Can you give every line of the rows below as a numbered list, leaving out the blank lines?
───
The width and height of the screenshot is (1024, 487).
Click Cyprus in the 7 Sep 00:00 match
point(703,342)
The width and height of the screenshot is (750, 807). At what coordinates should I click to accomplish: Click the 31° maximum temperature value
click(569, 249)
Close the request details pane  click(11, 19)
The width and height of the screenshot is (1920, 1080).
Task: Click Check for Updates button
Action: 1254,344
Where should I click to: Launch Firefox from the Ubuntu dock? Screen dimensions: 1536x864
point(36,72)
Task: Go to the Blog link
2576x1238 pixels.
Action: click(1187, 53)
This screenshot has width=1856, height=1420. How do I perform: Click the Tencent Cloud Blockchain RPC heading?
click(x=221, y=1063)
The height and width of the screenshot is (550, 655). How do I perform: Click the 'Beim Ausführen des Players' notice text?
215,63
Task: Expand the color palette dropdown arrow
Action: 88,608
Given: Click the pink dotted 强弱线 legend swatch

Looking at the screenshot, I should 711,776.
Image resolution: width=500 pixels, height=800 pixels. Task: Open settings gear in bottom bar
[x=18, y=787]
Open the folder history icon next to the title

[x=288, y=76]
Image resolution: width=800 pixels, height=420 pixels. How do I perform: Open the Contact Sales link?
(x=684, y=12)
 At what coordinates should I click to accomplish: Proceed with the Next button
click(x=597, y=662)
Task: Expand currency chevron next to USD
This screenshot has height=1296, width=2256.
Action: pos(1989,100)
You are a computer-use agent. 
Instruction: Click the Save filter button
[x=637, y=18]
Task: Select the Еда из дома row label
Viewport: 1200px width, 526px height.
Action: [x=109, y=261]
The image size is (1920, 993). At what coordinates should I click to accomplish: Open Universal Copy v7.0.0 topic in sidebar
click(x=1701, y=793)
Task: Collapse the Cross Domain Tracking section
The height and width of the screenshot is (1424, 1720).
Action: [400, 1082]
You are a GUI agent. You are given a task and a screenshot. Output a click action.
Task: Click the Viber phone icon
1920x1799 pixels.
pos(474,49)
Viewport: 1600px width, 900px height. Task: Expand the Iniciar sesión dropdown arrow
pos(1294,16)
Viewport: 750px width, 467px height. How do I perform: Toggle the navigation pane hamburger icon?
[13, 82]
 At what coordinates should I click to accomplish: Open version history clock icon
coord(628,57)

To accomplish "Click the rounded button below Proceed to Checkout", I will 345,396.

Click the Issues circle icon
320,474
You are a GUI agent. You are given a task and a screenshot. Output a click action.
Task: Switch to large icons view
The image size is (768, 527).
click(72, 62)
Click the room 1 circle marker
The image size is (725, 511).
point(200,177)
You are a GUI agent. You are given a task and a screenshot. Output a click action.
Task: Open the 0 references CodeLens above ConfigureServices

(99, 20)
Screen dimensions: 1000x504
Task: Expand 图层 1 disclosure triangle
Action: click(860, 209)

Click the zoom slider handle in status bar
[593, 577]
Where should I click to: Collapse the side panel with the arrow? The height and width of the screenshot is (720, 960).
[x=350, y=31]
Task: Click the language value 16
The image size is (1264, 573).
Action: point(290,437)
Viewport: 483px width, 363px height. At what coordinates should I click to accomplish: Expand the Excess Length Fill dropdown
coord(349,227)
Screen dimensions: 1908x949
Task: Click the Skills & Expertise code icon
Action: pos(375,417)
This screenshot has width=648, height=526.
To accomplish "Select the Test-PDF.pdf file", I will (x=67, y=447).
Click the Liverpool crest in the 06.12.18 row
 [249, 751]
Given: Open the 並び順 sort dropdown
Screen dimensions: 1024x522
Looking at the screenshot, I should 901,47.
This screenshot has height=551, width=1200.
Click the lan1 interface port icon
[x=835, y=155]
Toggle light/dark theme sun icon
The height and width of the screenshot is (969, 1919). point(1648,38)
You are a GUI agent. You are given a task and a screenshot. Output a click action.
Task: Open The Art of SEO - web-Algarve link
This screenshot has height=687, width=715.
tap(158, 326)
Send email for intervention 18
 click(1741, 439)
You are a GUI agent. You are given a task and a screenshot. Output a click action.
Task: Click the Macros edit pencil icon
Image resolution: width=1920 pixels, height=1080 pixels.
───
* **Solution to this exercise**:
1. The width and height of the screenshot is (1024, 487).
2. Click Cyprus in the 7 Sep 00:00 match
3. point(703,342)
4. The width and height of the screenshot is (750, 807). At what coordinates should I click to accomplish: Click the 31° maximum temperature value
5. click(569, 249)
6. Close the request details pane  click(11, 19)
7. The width and height of the screenshot is (1920, 1080).
8. Task: Click Check for Updates button
9. Action: 1254,344
10. Where should I click to: Launch Firefox from the Ubuntu dock? Screen dimensions: 1536x864
11. point(36,72)
12. Task: Go to the Blog link
13. 2576x1238 pixels.
14. Action: click(1187, 53)
15. This screenshot has width=1856, height=1420. How do I perform: Click the Tencent Cloud Blockchain RPC heading?
16. click(x=221, y=1063)
17. The height and width of the screenshot is (550, 655). How do I perform: Click the 'Beim Ausführen des Players' notice text?
18. 215,63
19. Task: Expand the color palette dropdown arrow
20. Action: 88,608
21. Given: Click the pink dotted 强弱线 legend swatch
22. Looking at the screenshot, I should 711,776.
23. Image resolution: width=500 pixels, height=800 pixels. Task: Open settings gear in bottom bar
24. [x=18, y=787]
25. Open the folder history icon next to the title
26. [x=288, y=76]
27. Image resolution: width=800 pixels, height=420 pixels. How do I perform: Open the Contact Sales link?
28. (x=684, y=12)
29.  At what coordinates should I click to accomplish: Proceed with the Next button
30. click(x=597, y=662)
31. Task: Expand currency chevron next to USD
32. This screenshot has height=1296, width=2256.
33. Action: pos(1989,100)
34. You are a computer-use agent. 
35. Instruction: Click the Save filter button
36. [x=637, y=18]
37. Task: Select the Еда из дома row label
38. Viewport: 1200px width, 526px height.
39. Action: [x=109, y=261]
40. The image size is (1920, 993). At what coordinates should I click to accomplish: Open Universal Copy v7.0.0 topic in sidebar
41. click(x=1701, y=793)
42. Task: Collapse the Cross Domain Tracking section
43. The height and width of the screenshot is (1424, 1720).
44. Action: [400, 1082]
45. You are a GUI agent. You are given a task and a screenshot. Output a click action.
46. Task: Click the Viber phone icon
47. 1920x1799 pixels.
48. pos(474,49)
49. Viewport: 1600px width, 900px height. Task: Expand the Iniciar sesión dropdown arrow
50. pos(1294,16)
51. Viewport: 750px width, 467px height. How do I perform: Toggle the navigation pane hamburger icon?
52. [13, 82]
53.  At what coordinates should I click to accomplish: Open version history clock icon
54. coord(628,57)
55. To accomplish "Click the rounded button below Proceed to Checkout", I will 345,396.
56. Click the Issues circle icon
57. 320,474
58. You are a GUI agent. You are given a task and a screenshot. Output a click action.
59. Task: Switch to large icons view
60. The image size is (768, 527).
61. click(72, 62)
62. Click the room 1 circle marker
63. The image size is (725, 511).
64. point(200,177)
65. You are a GUI agent. You are given a task and a screenshot. Output a click action.
66. Task: Open the 0 references CodeLens above ConfigureServices
67. (99, 20)
68. Screen dimensions: 1000x504
69. Task: Expand 图层 1 disclosure triangle
70. Action: click(860, 209)
71. Click the zoom slider handle in status bar
72. [593, 577]
73. Where should I click to: Collapse the side panel with the arrow? The height and width of the screenshot is (720, 960).
74. [x=350, y=31]
75. Task: Click the language value 16
76. The image size is (1264, 573).
77. Action: point(290,437)
78. Viewport: 483px width, 363px height. At what coordinates should I click to accomplish: Expand the Excess Length Fill dropdown
79. coord(349,227)
80. Screen dimensions: 1908x949
81. Task: Click the Skills & Expertise code icon
82. Action: pos(375,417)
83. This screenshot has width=648, height=526.
84. To accomplish "Select the Test-PDF.pdf file", I will (x=67, y=447).
85. Click the Liverpool crest in the 06.12.18 row
86.  [249, 751]
87. Given: Open the 並び順 sort dropdown
88. Screen dimensions: 1024x522
89. Looking at the screenshot, I should 901,47.
90. This screenshot has height=551, width=1200.
91. Click the lan1 interface port icon
92. [x=835, y=155]
93. Toggle light/dark theme sun icon
94. The height and width of the screenshot is (969, 1919). point(1648,38)
95. You are a GUI agent. You are given a task and a screenshot. Output a click action.
96. Task: Open The Art of SEO - web-Algarve link
97. This screenshot has height=687, width=715.
98. tap(158, 326)
99. Send email for intervention 18
100.  click(1741, 439)
101. You are a GUI agent. You are given a task and a screenshot. Output a click action.
102. Task: Click the Macros edit pencil icon
103. Image resolution: width=1920 pixels, height=1080 pixels.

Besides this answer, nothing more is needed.